We now discuss some general implications of integrating a command shell into a web browser, in particular the new applications, architectures, and interaction styles that such a hybrid enables.

5.1  HTML Interfaces

Much interest in recent years has focused on creating and deploying HTML-based applications that run in web servers. The advantages of deploying an application as a web service are well understood: it can be accessed by millions of users at the click of a button, it can be upgraded easily, and it can even be given away for free, paid for by advertising. The most popular sites on the Web are HTML interfaces in this sense.

The browser-shell opens up a new possibility: deploying HTML interfaces on the client. There are still many reasons to deploy applications on the client, including performance, security, and ability to run disconnected from the network. Current browsers cannot submit HTML forms to client-side programs, however, forcing a client-side HTML application to handle its user input in a more complicated way (e.g., with Javascript, Java, or ActiveX). The browser-shell's ability to submit forms to local programs allows client-side programs to have pure HTML user interfaces, displayed entirely in the browser.

HTML interfaces have several advantages. First, an HTML interface is easy to implement portably, since it needs only the standard I/O library rather than larger, less portable GUI libraries. Second, a wide variety of HTML editors and CGI libraries already exist, making the job easier. Third, compared to a command-line interface, an HTML interface is easy to use, not only because it is visual, but also because users are familiar with similar interfaces on the Web. Finally, compared to a GUI, an HTML interface is easier to script because it is declarative and textual, allowing systems like LAPIS to parse the interface and control it automatically.

Some applications are well-suited to HTML; others are not. User input is limited to forms with standard controls such as buttons, menus, and text fields, so applications that demand richer interaction would be poorly suited. On the other hand, applications with high information content, such as detailed help or reference materials, would be well-suited, since HTML makes it easy to intersperse forms with formatted text, pictures, and hyperlinks.

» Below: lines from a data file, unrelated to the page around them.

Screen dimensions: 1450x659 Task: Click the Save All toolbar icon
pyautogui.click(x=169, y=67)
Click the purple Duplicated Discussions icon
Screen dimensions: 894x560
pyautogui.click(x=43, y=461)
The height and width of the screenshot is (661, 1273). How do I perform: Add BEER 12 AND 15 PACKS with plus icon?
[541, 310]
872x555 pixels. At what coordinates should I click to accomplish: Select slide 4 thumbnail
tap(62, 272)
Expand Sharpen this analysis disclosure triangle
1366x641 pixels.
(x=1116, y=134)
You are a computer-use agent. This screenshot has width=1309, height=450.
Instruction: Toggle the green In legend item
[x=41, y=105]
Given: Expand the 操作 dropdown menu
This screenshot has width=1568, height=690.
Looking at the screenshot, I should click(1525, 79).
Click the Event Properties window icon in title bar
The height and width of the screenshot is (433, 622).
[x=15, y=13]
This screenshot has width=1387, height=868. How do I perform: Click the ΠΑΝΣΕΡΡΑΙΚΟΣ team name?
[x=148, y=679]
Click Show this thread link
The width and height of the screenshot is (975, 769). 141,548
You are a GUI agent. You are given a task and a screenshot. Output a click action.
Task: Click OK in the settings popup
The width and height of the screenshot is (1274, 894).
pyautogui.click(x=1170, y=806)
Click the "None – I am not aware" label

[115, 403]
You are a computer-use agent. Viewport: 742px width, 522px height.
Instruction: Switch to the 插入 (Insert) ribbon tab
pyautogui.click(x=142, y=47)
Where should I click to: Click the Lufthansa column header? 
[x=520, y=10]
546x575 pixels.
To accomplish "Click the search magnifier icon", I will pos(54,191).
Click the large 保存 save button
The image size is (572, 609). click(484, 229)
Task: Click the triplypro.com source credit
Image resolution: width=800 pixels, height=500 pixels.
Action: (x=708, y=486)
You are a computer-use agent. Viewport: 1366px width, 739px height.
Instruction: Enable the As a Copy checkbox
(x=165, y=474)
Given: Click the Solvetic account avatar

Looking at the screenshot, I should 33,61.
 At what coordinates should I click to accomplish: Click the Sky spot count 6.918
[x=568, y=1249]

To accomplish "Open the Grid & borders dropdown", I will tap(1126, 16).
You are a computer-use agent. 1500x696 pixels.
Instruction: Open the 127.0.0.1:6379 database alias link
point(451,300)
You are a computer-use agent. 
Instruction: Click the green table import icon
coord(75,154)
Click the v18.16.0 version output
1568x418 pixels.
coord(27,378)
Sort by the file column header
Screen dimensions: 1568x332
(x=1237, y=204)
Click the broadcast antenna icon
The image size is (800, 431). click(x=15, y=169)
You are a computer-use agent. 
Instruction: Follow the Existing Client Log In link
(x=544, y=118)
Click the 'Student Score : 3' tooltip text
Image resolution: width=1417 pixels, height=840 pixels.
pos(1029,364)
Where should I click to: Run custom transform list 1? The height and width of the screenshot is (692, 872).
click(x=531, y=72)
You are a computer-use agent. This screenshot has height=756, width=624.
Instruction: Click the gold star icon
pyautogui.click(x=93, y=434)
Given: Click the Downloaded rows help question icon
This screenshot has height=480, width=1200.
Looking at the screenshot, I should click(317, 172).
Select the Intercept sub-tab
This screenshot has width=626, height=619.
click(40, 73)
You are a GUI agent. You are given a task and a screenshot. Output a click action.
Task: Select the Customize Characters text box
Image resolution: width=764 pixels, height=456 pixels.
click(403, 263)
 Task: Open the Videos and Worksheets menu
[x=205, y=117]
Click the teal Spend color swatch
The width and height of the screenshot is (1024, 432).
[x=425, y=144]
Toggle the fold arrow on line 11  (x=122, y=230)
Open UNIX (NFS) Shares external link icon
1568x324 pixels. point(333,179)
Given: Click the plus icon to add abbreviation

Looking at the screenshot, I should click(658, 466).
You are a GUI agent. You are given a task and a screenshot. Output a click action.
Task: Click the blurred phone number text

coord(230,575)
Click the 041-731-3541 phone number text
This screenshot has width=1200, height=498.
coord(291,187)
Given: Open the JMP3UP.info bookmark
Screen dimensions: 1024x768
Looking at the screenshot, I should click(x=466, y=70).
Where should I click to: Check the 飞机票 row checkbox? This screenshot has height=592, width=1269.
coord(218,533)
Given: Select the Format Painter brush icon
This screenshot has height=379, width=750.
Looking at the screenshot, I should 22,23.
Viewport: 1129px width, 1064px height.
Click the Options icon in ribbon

Any program that already has a command-line interface is a prime candidate for an HTML interface. As our find example showed, wrapping an HTML interface around a legacy program is simple if the program takes all user input as command-line arguments. Programs that conduct an interactive dialog with the user are trickier to wrap, however, because the CGI protocol does not support persistent connections. The wrapper must be reinvoked for every form submission. This problem could be solved by a more complex wrapper that maintains its own persistent connection to the legacy program, or by an alternative form submission protocol with a persistent connection to the wrapper.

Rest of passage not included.